**EXERCISE:** Across the records that follow, count each line holding "will", and write only the total.

**Collected data entries:**
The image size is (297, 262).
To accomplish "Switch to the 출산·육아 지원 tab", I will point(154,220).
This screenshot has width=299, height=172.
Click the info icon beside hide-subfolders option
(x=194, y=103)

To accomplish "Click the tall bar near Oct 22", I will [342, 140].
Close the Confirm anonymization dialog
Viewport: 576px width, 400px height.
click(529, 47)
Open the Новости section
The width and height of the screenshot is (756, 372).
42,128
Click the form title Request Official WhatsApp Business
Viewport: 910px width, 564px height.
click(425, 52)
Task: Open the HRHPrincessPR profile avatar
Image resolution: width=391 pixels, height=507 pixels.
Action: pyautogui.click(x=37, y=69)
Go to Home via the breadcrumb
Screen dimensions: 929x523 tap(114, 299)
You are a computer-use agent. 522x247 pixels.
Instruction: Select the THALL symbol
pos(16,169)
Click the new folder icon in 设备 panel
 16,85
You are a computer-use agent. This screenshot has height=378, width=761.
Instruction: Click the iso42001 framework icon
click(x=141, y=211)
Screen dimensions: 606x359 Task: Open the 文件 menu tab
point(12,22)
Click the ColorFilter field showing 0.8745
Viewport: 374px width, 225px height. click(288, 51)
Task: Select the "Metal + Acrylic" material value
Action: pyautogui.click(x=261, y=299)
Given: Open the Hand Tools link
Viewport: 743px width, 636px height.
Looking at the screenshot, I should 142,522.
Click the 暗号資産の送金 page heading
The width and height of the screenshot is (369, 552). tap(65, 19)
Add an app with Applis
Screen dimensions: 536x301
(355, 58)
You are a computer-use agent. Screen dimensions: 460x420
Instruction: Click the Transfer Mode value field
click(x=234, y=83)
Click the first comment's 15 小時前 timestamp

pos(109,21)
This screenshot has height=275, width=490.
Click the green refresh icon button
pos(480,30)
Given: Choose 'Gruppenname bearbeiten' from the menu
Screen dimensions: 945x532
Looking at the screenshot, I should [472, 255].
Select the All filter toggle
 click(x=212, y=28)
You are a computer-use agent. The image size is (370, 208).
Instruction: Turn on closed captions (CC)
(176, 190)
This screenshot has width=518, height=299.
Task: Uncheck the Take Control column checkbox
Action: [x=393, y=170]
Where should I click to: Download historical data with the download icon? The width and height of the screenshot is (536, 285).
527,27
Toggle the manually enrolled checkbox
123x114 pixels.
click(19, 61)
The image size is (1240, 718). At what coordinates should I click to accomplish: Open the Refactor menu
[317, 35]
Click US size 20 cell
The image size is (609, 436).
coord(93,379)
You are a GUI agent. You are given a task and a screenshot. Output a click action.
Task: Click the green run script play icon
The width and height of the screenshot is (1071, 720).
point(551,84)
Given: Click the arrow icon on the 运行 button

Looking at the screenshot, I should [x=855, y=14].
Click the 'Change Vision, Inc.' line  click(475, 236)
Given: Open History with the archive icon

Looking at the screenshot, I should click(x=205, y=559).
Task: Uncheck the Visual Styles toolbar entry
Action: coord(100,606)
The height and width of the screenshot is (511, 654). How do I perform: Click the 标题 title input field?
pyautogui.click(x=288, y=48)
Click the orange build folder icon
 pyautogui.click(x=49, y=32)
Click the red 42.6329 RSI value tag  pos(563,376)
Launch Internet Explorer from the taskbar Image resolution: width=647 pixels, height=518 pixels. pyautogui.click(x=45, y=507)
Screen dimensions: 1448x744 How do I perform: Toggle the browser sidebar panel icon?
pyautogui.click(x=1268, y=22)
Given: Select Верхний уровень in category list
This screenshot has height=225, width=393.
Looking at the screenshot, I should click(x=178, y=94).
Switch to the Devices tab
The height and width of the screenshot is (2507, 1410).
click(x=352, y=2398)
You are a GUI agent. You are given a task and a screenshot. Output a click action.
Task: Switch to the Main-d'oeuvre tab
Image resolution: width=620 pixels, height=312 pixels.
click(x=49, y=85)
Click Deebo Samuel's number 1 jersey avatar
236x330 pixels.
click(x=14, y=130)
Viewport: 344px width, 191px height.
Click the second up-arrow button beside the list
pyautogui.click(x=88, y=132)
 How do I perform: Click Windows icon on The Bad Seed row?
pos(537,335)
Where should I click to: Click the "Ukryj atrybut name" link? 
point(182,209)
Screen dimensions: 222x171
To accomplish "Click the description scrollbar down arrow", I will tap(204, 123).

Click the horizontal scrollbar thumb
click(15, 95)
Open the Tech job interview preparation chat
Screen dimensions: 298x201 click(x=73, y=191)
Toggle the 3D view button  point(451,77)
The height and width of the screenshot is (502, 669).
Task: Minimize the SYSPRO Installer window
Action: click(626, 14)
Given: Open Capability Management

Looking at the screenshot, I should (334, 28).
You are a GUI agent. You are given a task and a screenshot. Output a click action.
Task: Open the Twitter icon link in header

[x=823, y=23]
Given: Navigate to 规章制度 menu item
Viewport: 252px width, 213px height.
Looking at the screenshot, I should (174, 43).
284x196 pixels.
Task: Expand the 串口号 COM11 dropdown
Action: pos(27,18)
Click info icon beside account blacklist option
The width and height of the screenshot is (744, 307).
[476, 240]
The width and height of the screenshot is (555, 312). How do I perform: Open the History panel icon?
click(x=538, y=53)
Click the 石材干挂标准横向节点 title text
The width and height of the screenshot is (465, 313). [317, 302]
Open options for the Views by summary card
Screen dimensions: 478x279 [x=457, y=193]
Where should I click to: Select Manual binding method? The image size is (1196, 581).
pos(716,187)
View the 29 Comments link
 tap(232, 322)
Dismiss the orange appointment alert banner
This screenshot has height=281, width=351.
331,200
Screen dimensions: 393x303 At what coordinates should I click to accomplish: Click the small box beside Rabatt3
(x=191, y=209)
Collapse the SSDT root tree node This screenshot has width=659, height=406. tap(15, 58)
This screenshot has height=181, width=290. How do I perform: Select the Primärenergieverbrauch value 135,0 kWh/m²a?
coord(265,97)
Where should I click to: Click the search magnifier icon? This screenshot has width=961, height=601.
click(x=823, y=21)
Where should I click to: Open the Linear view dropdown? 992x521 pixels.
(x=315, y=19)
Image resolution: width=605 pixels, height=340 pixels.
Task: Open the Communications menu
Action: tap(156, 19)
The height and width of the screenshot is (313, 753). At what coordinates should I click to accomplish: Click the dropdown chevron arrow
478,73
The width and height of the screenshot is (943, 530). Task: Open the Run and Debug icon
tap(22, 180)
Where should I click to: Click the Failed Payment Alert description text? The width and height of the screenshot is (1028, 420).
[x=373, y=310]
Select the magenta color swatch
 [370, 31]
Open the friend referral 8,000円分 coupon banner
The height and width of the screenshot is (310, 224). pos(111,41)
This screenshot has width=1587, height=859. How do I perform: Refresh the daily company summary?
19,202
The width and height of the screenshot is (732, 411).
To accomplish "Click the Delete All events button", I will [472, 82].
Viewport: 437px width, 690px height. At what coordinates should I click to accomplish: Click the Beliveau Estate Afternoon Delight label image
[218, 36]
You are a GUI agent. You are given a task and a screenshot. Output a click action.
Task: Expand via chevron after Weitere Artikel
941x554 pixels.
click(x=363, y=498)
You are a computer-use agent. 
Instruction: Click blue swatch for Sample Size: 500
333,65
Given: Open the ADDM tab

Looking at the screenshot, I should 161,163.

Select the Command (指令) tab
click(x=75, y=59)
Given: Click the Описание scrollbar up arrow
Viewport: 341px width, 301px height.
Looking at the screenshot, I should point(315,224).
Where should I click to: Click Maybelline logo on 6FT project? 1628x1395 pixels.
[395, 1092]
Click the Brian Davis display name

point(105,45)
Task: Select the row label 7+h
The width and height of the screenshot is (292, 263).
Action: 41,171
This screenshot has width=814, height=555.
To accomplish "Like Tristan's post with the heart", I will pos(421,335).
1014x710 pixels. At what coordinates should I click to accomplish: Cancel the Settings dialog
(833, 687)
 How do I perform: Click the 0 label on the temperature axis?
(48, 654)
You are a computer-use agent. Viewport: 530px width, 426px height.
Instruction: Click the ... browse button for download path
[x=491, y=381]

**RESPONSE BOX:** 5